We have implemented, using the Python3 language, a prototype tool called Web Application Formal Exploiter (WAFEx [ 49 ]) to support our formal approach and show that it can indeed be used to generate and exploit attacks that so far security analysts were able to find only by manual inspection. As depicted in Fig. 1, WAFEx implements a model-based testing approach that consists of two main phases:

a model creation phase, in which the security analyst creates a model of a web app, and

a concretization phase, in which the model is analyzed and tested on the real web app.

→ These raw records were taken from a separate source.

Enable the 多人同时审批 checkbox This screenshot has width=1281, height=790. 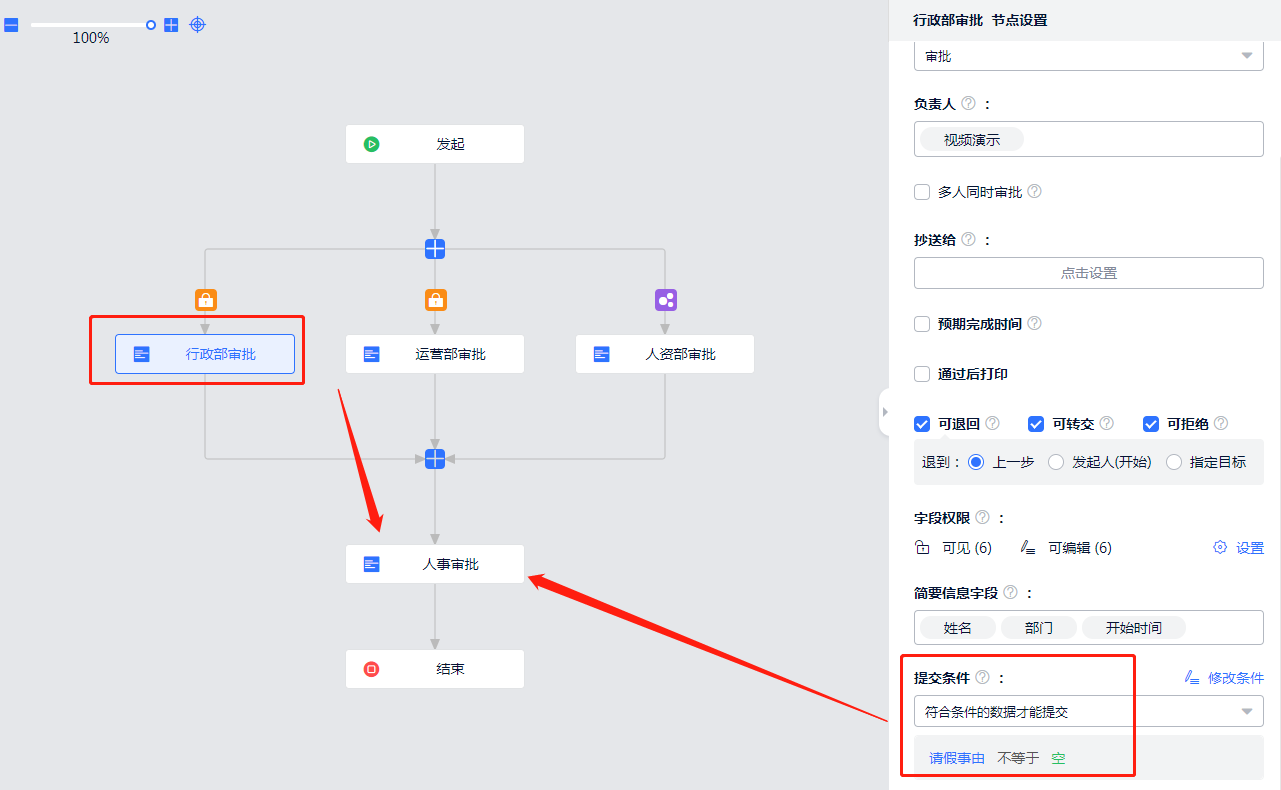(x=922, y=192)
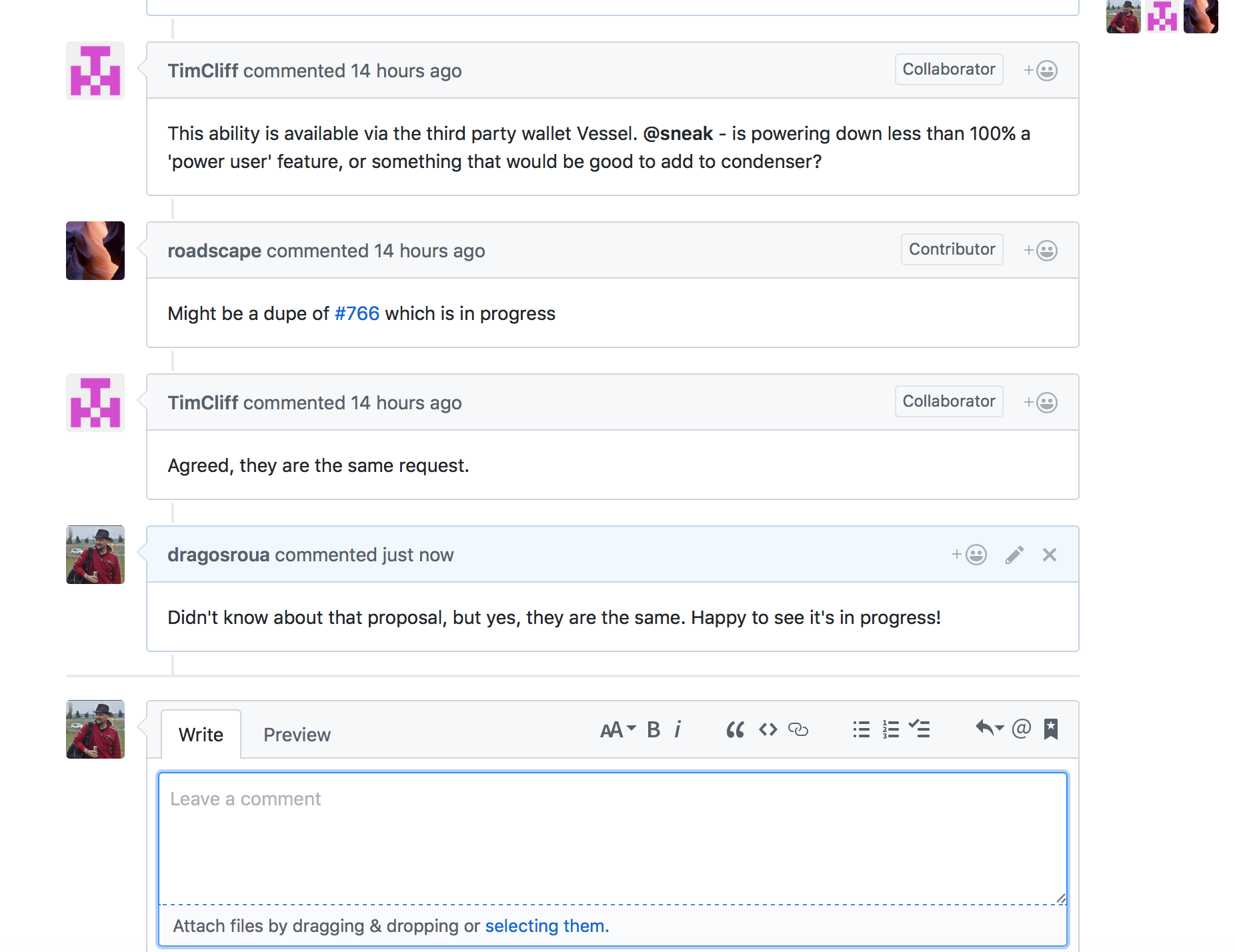The image size is (1235, 952).
Task: Edit dragosroua's comment with pencil icon
Action: pos(1014,555)
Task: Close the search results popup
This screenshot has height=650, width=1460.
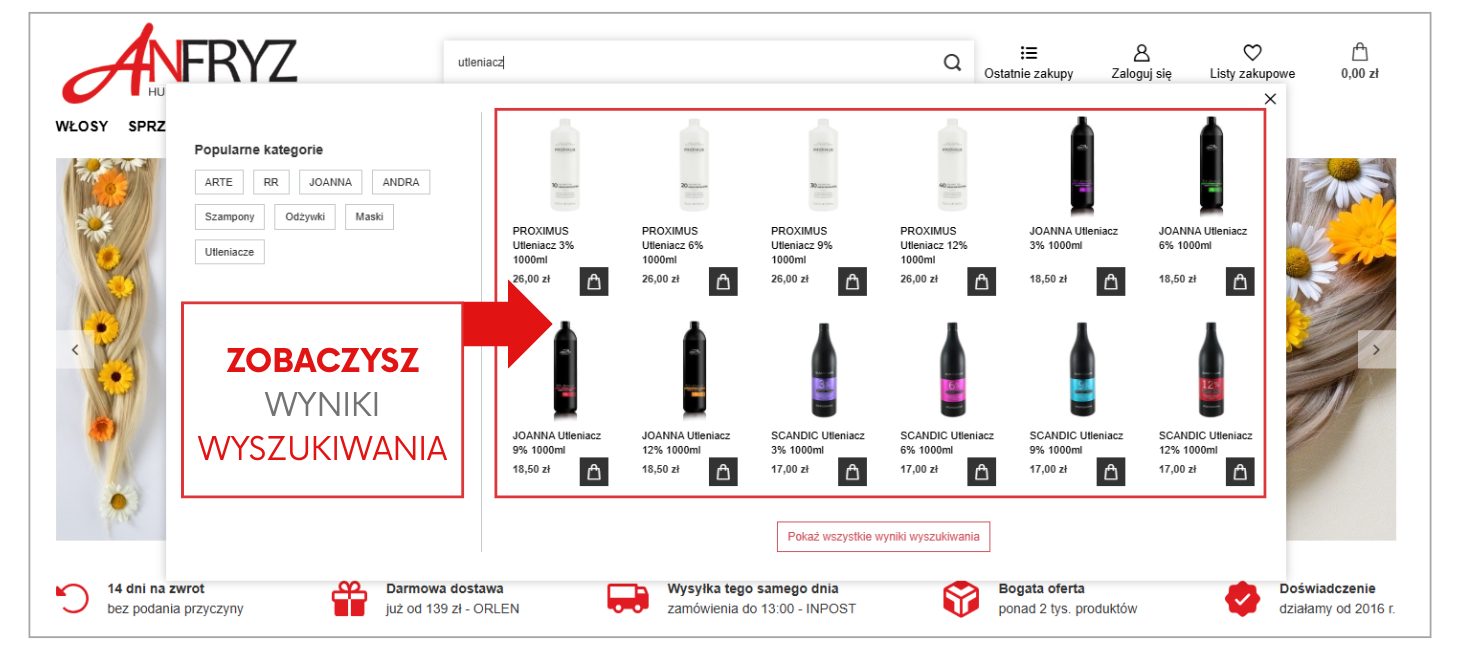Action: (x=1270, y=98)
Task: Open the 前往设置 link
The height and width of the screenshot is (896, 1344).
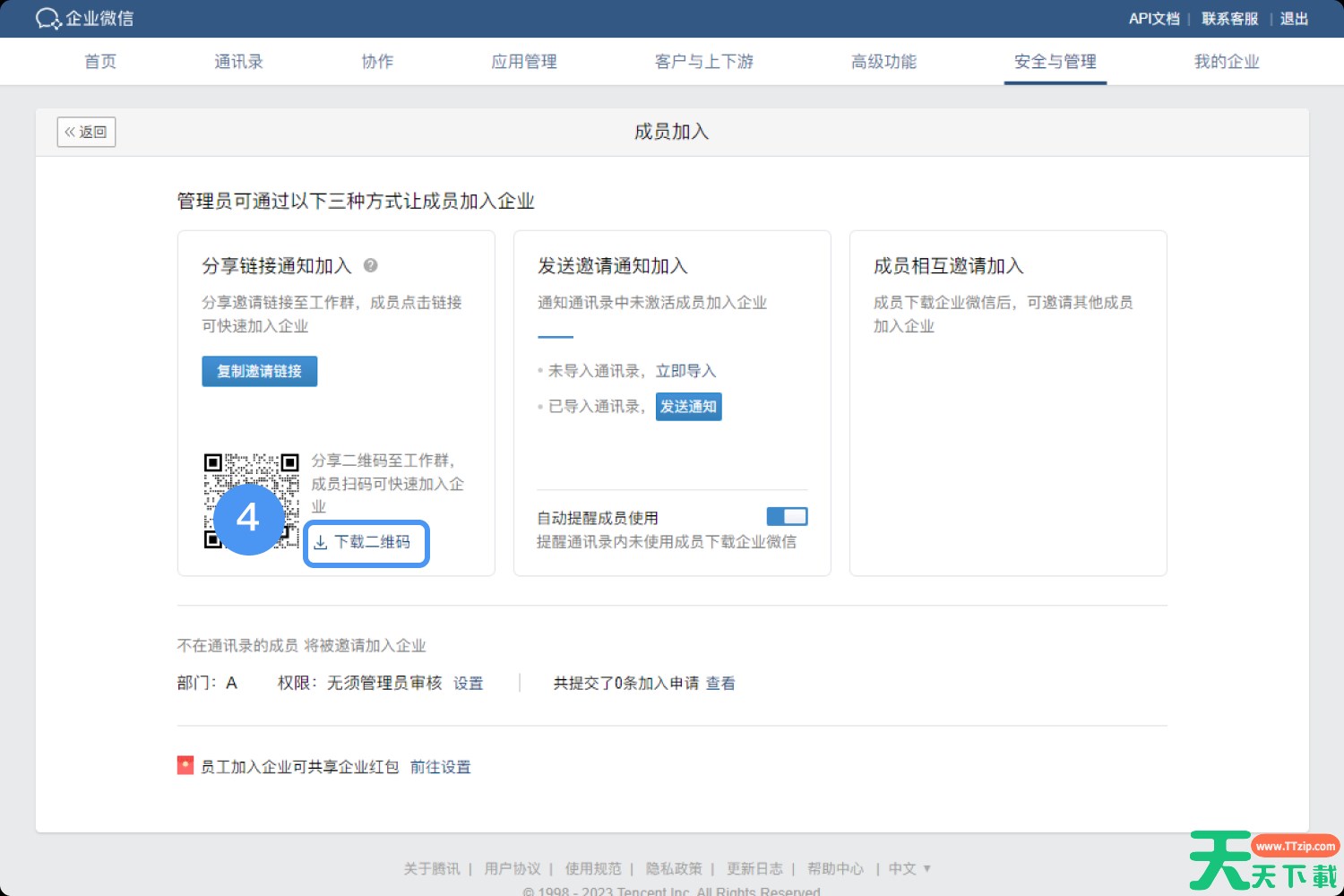Action: (x=440, y=767)
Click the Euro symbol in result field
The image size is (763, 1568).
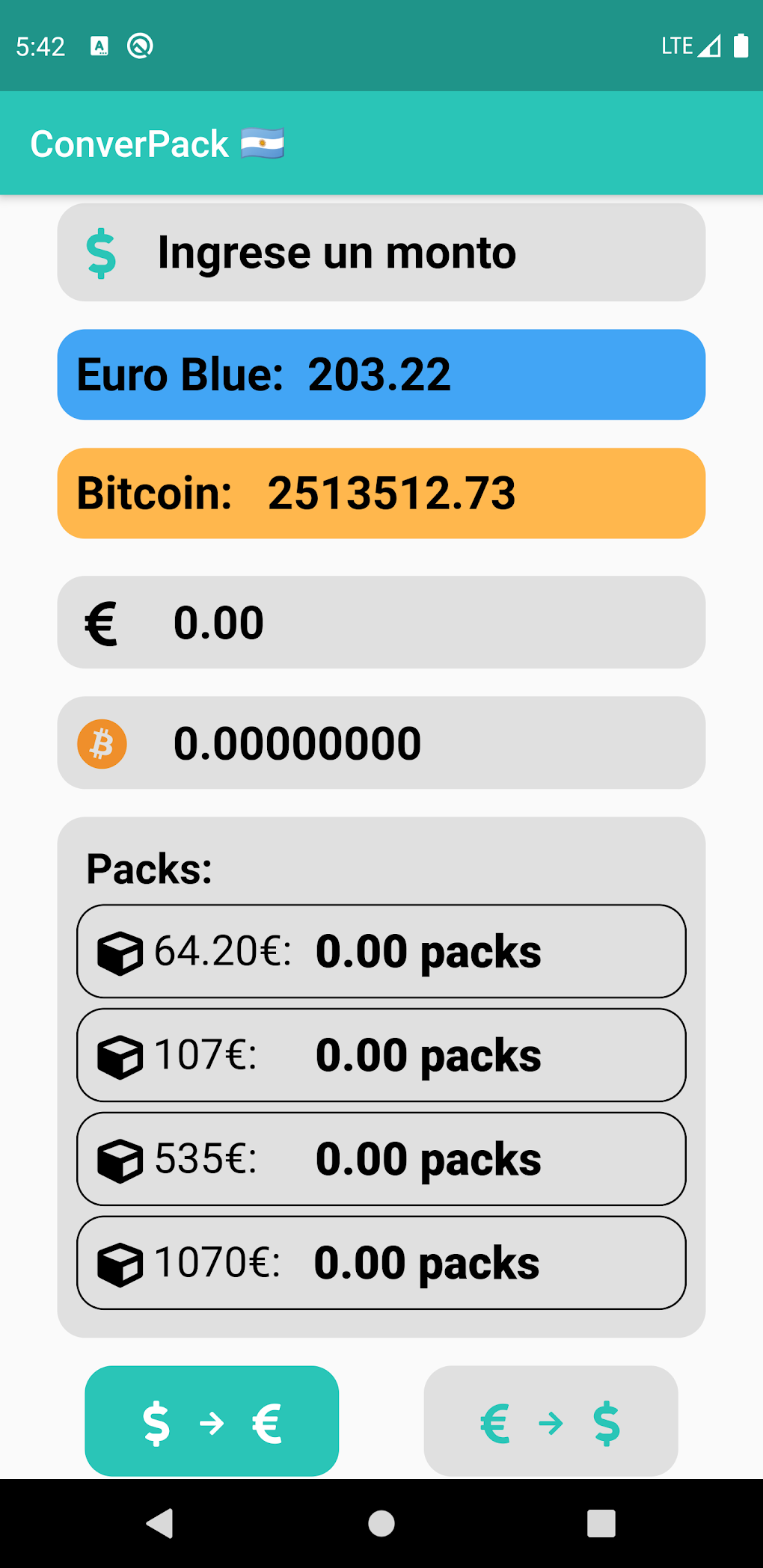coord(102,621)
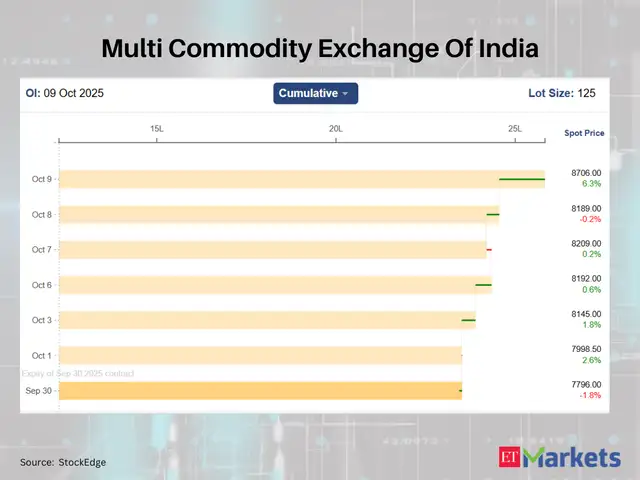Click the Spot Price column header
The width and height of the screenshot is (640, 480).
(584, 133)
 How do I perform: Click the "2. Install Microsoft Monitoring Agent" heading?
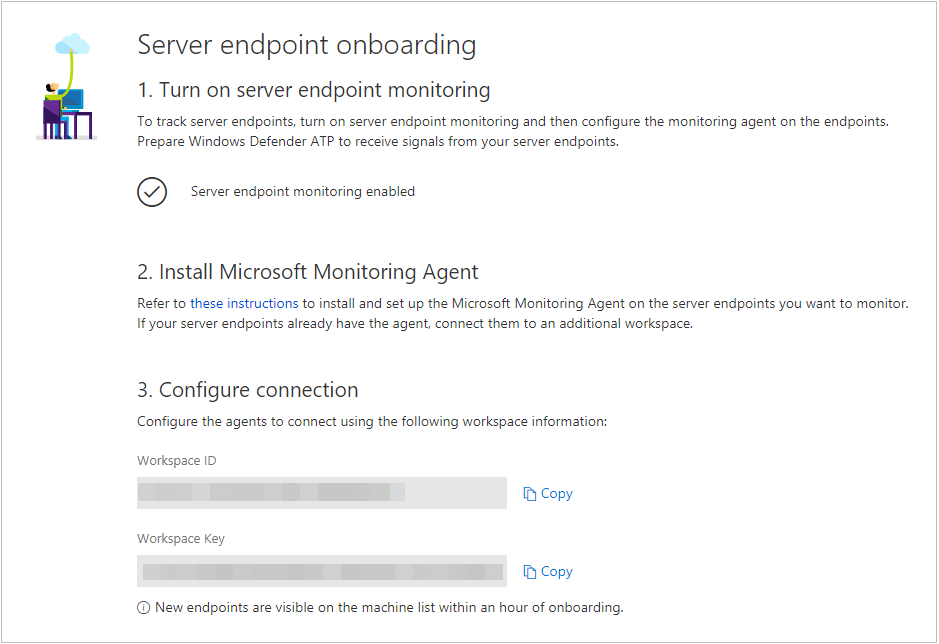point(308,271)
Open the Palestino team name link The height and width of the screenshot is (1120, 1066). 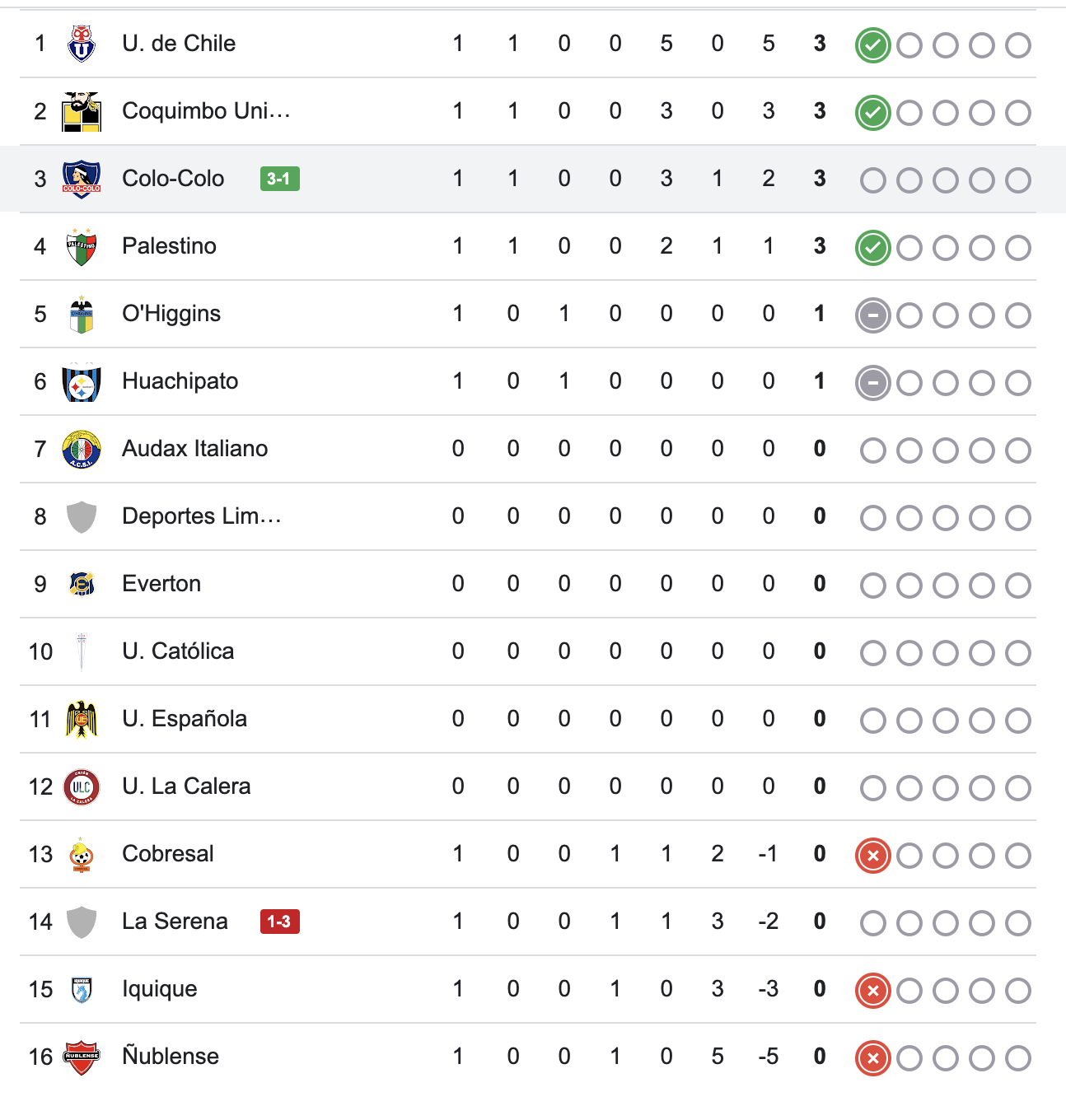point(169,246)
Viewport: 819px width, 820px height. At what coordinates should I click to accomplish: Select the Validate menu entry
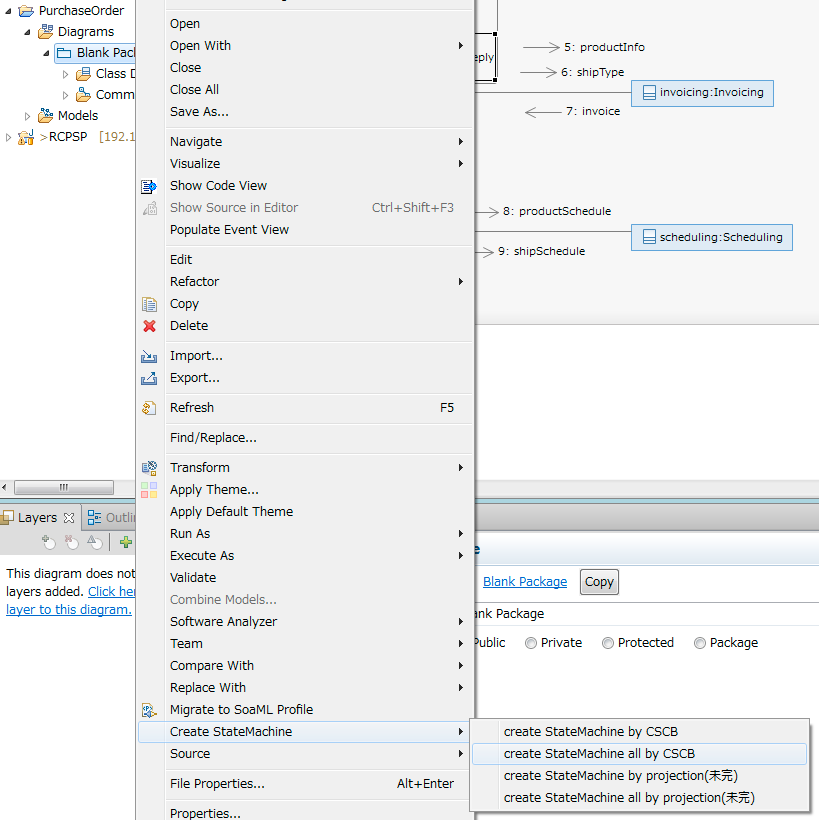193,578
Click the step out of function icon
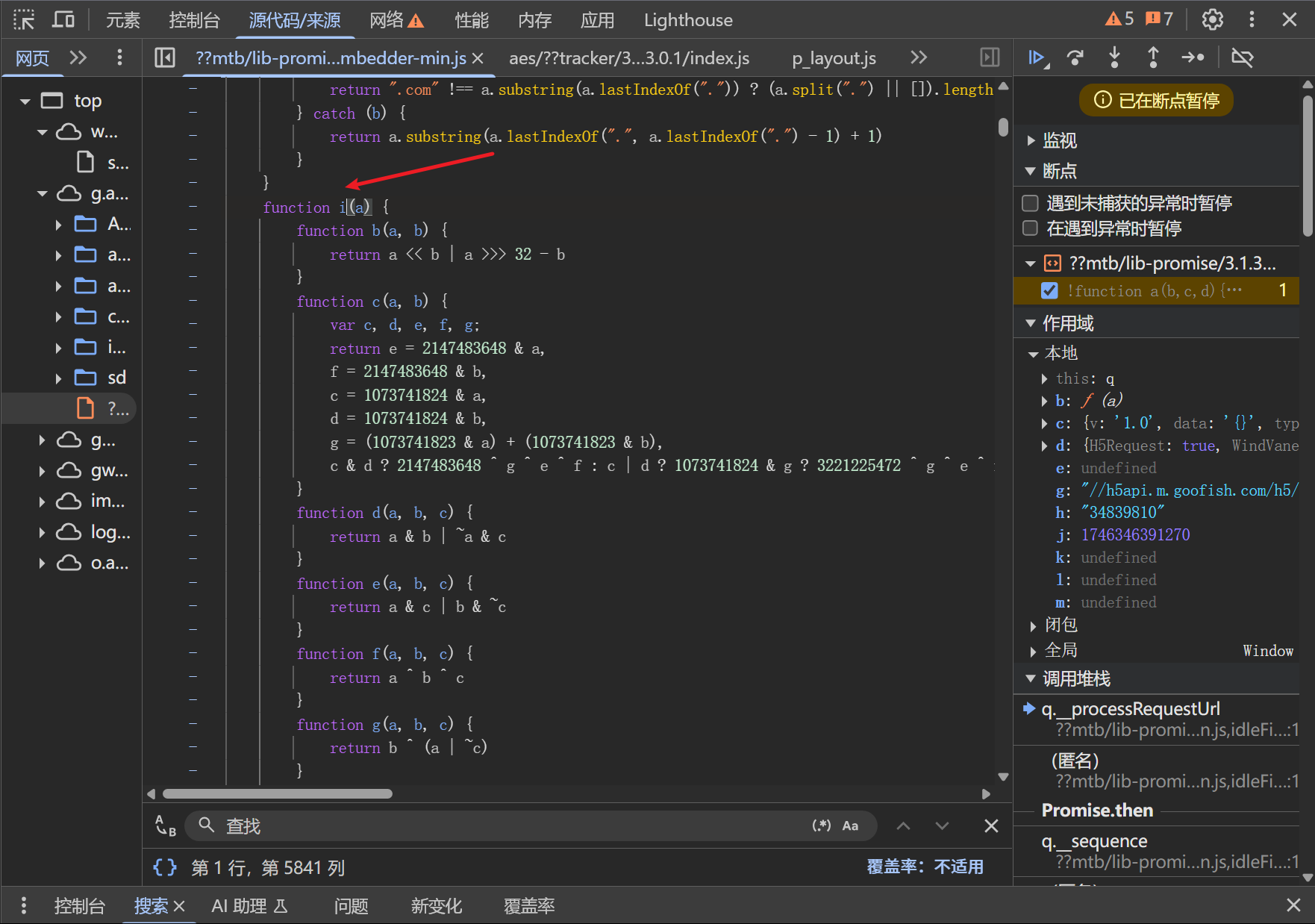This screenshot has height=924, width=1315. [x=1153, y=57]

We applied WAFEx to a number of case studies that are discussed at length in Section 5. Before we do that, we describe the two phases in more detail.

4.1. Model creation

The model creation phase implemented in WAFEx consists of a plugin for the Burp Proxy [36] (Burp, for simplicity) that helps the security analyst in the creation of a specification in ASLan++. As described in Section 3.6, we represent a web app at the HTTP level. Hence, in order to create the model of a web app, the security analyst does not need to have any knowledge of the source code of the web app. We tried to automate the model creation phase in WAFEx as much as possible, but, as is typical in model-based testing approaches, the model creation requires some knowledge of the security analyst on how the web app works. More specifically, the way a formal model is created follows two main steps:

The security analyst records an HTTP trace of requests and responses. This trace will represent how a client interacts with the web app and is automatically translated into a formal model of the web app.

The security analyst completes the formal model automatically generated in step one and defines how the web app interacts with the database and with the file-system. This information cannot be automatically extracted from the HTTP requests and responses, so the security analyst has to fill the gap. In order to do so, the security analyst needs to use his experience and perform educated guesses on whether or not a specific request is interacting with the database and/or with the file-system.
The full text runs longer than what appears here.